Closing my eyes, I willed myself back into that world as a creature of despair. I felt the serenity of the desert world which would be my home vanish and the noises of the living creep back into my hearing. Looking about me, I saw that it was almost dawn here. Soon, the living would be waking... and judging by the atmosphere, I knew that everyone would be home for summer break.

Padding my way silently through the lightening sky, I found my way to my first stop. The gathering place of the terrible trio who had done their best to make my life a living hell. Tonight, they would die in fear and feed my strength.

I made it to their "secret" meeting place. To my surprise, they were actually just arriving. I couldn't help my evil grin as I imagined them screaming in fear. I decided that they would die like Marcus had- screaming in a place that no one could hear them. And so, once they had told each other hello, I pounced. They, just as Marcus had been, were suddenly aware of my presence.

They shreiked when they saw my monstrous form. Ah, the smell of terror!!! Almost as pleasing as the smell of their blood as I devoured them. Briefly, I wondered if their deaths would be noticed, but I brushed the concern off. They hadn't cared about me, so why should I about them? I was still not satited in my anger... I wanted more.

After the massacre, I was on to my next stop- the home of my former friend, Jessica. When I had been alive, Jessica had always been my closest friend. The friend who had vowed to be there at the end... she had lied. She had watched without a word as I was taken to my death. Cautiously, I decended into her home.

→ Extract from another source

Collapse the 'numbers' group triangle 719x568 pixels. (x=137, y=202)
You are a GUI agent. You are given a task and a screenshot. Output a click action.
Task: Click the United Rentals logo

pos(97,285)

It was just my luck that she was there... along with Lauren. The two of them were lounging in the room. They were watching a movie and catching up on each others lives.

"So, how did you like going to New York for college?" I heard Lauren ask.

_College_... that word ran through me. What did it mean? Once it meant something important to me... but what?

"It was great! There are all sorts of interesting people... and I think I may have met the sweetest guy ever!" Jessica sounded happier than ever before.

"Oh really? That's awesome! You have to tell me about him!"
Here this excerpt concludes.